Both the faculty-authored white paper Harvard’s Response to the Climate Crisis (Chaplin et al.) and the arguments and comments it generated earlier this year reinforced our shared goal: confronting the existential threat posed by climate change through a variety of means, including research, education, and institutional efforts to reduce our own use of fossil fuels. Discussions across the University, including those undertaken in recent months by the Faculty of Arts and Sciences, have highlighted the role that investment policy might play in helping to achieve these goals.
Harvard’s endowment should be a leader in shaping pathways to a sustainable future. With this in mind, the Corporation has directed the Harvard Management Company (HMC) to set itself on a path to decarbonize the overall endowment portfolio—a move in step with the final element of the resolution adopted by the Faculty in February. In particular, the Corporation has instructed HMC to develop a strategy for the endowment to achieve net-zero greenhouse gas emissions from the portfolio by 2050. This will require developing sophisticated new methods for measuring emissions associated with the investment portfolio and then for systematically reducing them across the full breadth of the portfolio. We believe that this approach, which considers the investment portfolio as a whole, rather than simply targeting the suppliers and producers of fossil fuels, is the right one for the University to pursue. More information on the commitment can be found here.
The Corporation is grateful for the thoughtful and serious conversation generated by the Faculty debate and the related vote. As noted, the strategy we plan to pursue focuses on reducing the demand for fossil fuels, not just the supply, an action consistent with the University’s overall commitment to reduce the carbon footprint of our operations. It will require us to work with experts in economics and finance, investment managers, and other willing partners to develop tools to monitor the carbon footprint associated with Harvard’s varied portfolio of externally managed investments. By seeking to achieve net-zero greenhouse gas emissions overall by 2050, we recognize that we are heading down a path that will be more complex to undertake and execute. But we believe that it will ultimately have a wider and deeper impact in the shared effort to confront the challenge of climate change.
We appreciate that advocates for divestment from fossil fuel companies may not be satisfied with this approach, but we believe that divestment paints with too broad a brush. We cannot risk alienating and demonizing possible partners, some of which have committed to transitioning to carbon neutrality and to funding research on alternative fuels and on strategies to decarbonize the economy. If we are to develop a productive path forward, we and others will need to work with these companies, recognizing our dependence on their products for the foreseeable future, the nature of the assets under their control, and the special knowledge and expertise they possess.
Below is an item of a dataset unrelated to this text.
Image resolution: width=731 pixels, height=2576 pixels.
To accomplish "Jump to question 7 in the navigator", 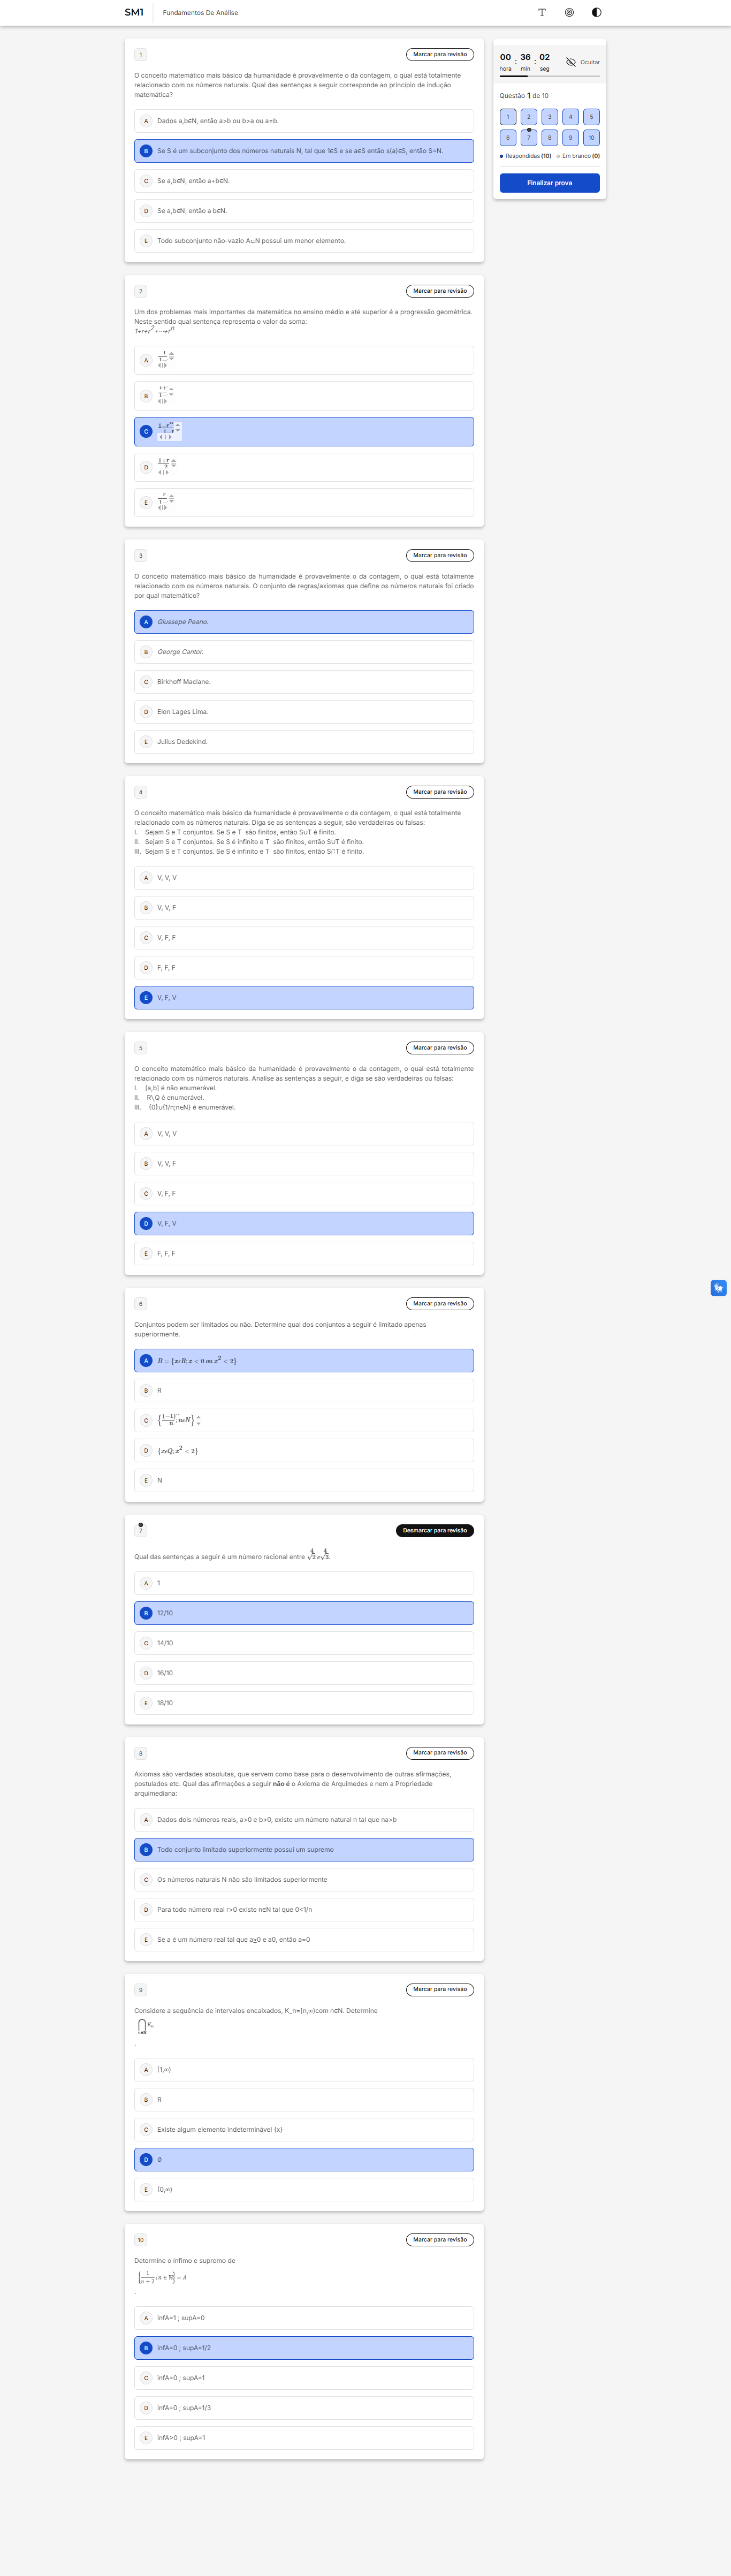I will (529, 138).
Any effort to put a price on carbon—to offer just one example—will require an inclusive coalition of shareholders, governments, and other stakeholders. Meaningful change cannot begin with a symbolic act that disregards these realities.
We believe our decision is the right one for the institution. I hope we can now move forward together to consider how we can harness the power of our research and education to make further progress on a challenge that concerns us all.